Downton Abbey vs. the Super Bowl

Film Friday

This is a somewhat dated item but I finally recalled a literary allusion that has been escaping me. There was a conflict on Super Bowl Sunday between the football game and the season finale of Downton Abbey, the immensely popular PBS historical drama. I believe that, just as Eli Manning was driving the Giants down the field for the winning touchdown, Downton Abbey was wrapping up.  For some people, the conflict was excruciating.

As it is for certain characters in Tom Robbins’ 1990 comic novel Skinny Legs and All.

I can’t begin to do justice to this whacky, bawdy, and immensely enjoyable work. To set up the scene quickly, a remarkable middle eastern belly dancer is so moved by a painting that heroine Ellen Cherry Charles has done for the Israeli-Palestinian restaurant where they both work (a restaurant that is located across the street from the United Nations and that is always getting bombed) that she agrees to do the fabled dance of the seven veils.  The patrons of the restaurant are thrilled—the dancer has developed an immense fan base—only it turns out that there is a catch: she will be dancing exactly at the time of the Super Bowl.  She can’t do otherwise—the stars, not she herself, decide.
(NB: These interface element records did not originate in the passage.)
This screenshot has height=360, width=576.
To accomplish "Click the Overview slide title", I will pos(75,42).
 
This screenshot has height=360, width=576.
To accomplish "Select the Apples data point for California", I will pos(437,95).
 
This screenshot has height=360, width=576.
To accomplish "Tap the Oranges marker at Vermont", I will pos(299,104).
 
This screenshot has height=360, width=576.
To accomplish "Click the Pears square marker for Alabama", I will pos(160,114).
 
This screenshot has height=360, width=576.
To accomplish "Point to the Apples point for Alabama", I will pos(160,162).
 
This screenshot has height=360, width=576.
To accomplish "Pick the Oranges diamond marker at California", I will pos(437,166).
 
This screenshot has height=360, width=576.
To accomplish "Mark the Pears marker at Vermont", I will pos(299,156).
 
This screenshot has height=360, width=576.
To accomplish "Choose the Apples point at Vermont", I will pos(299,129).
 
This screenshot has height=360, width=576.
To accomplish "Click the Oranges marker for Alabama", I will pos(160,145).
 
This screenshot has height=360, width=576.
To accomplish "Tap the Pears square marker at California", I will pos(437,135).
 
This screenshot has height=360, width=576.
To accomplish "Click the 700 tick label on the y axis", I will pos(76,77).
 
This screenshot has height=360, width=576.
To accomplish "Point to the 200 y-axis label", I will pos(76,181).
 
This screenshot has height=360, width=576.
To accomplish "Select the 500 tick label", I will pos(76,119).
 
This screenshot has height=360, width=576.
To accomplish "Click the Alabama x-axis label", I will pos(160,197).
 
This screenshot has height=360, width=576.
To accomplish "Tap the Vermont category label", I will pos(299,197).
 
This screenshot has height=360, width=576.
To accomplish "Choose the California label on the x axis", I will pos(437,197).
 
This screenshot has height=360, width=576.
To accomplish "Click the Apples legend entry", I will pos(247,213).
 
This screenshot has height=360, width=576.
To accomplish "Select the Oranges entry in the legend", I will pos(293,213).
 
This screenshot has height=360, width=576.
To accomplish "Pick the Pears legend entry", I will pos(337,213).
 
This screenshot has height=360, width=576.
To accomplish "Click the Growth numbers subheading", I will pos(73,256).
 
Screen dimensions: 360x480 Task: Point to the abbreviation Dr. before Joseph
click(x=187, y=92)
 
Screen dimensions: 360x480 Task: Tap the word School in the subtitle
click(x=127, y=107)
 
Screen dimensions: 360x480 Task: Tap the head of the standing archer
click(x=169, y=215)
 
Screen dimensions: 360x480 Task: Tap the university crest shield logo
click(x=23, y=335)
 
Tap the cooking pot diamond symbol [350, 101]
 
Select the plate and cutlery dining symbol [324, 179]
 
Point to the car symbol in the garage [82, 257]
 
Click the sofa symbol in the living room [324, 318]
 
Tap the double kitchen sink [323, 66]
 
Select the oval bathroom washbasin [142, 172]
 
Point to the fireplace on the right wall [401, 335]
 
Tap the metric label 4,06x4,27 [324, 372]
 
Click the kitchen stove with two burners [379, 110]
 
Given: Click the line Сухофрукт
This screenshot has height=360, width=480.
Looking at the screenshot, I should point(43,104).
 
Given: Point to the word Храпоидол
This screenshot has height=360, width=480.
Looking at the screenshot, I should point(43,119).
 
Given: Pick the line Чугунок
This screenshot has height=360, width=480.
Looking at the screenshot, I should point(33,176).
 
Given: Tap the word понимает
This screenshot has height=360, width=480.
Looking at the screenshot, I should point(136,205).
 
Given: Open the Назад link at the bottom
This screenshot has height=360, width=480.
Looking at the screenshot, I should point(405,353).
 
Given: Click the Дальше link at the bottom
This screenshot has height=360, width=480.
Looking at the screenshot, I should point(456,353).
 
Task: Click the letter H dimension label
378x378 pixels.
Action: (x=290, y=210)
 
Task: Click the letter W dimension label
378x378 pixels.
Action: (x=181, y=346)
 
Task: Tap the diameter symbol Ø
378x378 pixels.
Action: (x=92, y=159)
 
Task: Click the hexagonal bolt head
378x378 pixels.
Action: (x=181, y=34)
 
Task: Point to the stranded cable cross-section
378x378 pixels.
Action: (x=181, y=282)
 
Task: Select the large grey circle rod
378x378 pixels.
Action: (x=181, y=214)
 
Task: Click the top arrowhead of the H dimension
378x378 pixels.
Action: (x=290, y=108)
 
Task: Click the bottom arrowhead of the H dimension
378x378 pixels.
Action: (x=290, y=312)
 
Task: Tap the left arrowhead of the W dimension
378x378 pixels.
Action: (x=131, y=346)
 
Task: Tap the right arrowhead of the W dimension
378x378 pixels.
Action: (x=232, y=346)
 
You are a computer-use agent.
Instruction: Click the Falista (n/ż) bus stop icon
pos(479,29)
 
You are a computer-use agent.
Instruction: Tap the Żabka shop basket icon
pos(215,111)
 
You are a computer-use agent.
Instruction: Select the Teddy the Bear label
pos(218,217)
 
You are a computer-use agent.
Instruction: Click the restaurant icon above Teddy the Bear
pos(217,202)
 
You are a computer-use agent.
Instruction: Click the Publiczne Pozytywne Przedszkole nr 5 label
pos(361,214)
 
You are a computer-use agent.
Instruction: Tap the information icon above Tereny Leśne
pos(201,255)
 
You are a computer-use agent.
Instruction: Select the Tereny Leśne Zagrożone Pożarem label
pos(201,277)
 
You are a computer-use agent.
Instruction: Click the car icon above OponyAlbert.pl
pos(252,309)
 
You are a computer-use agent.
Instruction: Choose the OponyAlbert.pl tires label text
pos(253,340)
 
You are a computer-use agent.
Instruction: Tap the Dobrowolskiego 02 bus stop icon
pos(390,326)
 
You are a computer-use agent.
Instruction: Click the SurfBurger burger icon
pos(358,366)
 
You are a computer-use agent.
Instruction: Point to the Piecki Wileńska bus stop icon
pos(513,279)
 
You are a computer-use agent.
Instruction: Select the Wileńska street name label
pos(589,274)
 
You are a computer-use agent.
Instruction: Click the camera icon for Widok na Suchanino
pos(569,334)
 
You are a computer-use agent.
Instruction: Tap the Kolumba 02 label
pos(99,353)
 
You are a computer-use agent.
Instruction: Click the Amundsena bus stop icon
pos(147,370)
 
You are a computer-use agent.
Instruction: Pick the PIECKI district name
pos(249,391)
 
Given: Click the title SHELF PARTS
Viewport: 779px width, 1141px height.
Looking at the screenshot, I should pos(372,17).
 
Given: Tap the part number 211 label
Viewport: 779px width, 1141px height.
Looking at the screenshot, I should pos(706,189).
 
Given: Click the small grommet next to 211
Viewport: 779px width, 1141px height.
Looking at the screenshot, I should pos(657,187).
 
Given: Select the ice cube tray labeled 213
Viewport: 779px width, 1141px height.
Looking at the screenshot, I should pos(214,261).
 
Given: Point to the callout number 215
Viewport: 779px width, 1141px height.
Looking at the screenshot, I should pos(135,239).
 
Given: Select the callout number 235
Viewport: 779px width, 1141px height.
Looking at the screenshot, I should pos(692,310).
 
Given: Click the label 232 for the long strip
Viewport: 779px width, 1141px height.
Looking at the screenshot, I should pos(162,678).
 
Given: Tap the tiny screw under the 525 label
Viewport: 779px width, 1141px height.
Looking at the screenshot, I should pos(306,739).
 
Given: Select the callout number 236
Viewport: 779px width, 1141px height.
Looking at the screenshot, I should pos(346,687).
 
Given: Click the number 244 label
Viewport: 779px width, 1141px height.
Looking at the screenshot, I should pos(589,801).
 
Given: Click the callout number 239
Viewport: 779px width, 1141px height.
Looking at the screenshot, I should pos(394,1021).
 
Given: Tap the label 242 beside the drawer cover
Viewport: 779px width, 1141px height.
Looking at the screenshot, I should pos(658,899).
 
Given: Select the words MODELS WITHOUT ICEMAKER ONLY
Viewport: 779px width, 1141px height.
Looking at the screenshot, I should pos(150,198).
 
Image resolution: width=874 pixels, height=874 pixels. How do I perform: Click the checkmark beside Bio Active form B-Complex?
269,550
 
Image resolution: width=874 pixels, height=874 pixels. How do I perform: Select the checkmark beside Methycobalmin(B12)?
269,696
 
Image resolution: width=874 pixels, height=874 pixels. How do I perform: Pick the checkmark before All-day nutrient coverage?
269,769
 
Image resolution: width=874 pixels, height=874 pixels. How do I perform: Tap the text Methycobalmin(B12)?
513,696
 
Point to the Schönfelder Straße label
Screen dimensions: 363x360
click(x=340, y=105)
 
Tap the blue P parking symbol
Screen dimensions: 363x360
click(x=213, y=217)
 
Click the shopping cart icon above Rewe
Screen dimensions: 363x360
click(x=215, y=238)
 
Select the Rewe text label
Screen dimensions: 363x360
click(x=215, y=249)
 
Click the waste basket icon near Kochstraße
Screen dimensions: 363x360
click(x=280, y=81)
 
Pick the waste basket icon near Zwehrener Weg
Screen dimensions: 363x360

To make it even worse (but to make our parallel even better), a New York team has made it to the final game.

Here’s Robbins:

Conflicts flared almost instantaneously. On the one side, there were those for whom the legendary Dance of the Seven Veils had taken on the proportions of fabulous personal fantasy—romantic, erotic, opulent, mysterious, resonant with long-lost exotica, secrets of the Bible and secrets of the East: they would have crawled ten kilometers on a carpet of dog poop and razor blades to witness it, were it the genuine article; and with this devastating nymph who called herself Salome, there was no question of authenticy. On the other side were those for whom the Super Bowl was the most anticipated event of each and every year, the culmination of five months of thrills, endless statistics, ego boosts, and severe disappointments; a major holiday, not the major holiday, a day when routine and care were suspended; when they nation, the world, came together as one; a festival that cut cross national, racial and religious boundaries; a ritual during which no time existed except the artificial time on the game clock, a symbolic battle in which only token blood was shed and for the duration of which the grip of death on the human psyche was relaxed and put aside: Issac and Ishmael’s still had the biggest, sharpest television screen in midtown Manhattan, and this group had every intention of watching the game on it.

A few people think they’ll be able to move between both but they are wrong. It’s one or the other.

Those who see the dance have life-altering revelations. Which, given the fanaticism of Downton Abbey fans (four million of whom watched the finale in spite of the Super Bowl, only a 10 percent drop-off), might have been the case with them as well.

Robbins doesn’t report on the football results.